» **Activity**
In the records below, take the line containing "Screen dimensions: 1000x554" and reproduce it and every subsequent line exactly, adding nothing.

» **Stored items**
————

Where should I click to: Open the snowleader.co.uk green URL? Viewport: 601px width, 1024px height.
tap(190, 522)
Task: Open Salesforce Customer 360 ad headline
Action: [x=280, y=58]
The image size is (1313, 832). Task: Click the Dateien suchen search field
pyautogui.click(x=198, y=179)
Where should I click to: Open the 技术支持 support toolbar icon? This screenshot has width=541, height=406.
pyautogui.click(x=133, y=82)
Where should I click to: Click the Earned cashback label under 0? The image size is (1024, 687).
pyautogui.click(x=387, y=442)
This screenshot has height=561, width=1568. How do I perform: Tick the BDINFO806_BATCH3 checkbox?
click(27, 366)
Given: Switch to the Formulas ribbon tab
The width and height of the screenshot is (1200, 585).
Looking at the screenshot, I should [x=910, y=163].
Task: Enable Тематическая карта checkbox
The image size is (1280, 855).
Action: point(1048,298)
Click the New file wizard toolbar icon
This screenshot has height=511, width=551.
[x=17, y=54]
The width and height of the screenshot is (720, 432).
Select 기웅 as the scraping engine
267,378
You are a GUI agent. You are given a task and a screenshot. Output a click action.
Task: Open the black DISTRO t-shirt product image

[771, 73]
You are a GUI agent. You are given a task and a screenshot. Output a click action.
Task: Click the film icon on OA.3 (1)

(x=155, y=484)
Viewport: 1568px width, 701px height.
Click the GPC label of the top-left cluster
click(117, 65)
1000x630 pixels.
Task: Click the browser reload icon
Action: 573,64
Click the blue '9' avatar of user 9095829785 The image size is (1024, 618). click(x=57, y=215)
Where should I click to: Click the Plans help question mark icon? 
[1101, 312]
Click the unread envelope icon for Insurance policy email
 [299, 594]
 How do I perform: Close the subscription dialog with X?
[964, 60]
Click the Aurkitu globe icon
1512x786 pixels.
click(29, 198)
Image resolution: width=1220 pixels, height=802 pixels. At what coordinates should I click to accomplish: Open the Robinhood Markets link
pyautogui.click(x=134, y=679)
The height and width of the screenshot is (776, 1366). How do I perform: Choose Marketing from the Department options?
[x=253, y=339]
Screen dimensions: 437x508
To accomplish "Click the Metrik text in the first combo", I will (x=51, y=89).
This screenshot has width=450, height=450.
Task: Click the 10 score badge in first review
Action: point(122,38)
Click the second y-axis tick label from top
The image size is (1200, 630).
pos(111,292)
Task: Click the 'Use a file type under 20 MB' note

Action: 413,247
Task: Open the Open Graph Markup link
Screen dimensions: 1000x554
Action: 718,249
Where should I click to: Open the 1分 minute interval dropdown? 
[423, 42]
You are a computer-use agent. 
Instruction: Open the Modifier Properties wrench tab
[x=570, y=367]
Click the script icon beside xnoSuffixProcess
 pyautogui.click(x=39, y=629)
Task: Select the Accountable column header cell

————

» **Answer for this exercise**
Screen dimensions: 1000x554
Action: 718,249
Where should I click to: Open the 1分 minute interval dropdown? 
[423, 42]
You are a computer-use agent. 
Instruction: Open the Modifier Properties wrench tab
[x=570, y=367]
Click the script icon beside xnoSuffixProcess
 pyautogui.click(x=39, y=629)
Task: Select the Accountable column header cell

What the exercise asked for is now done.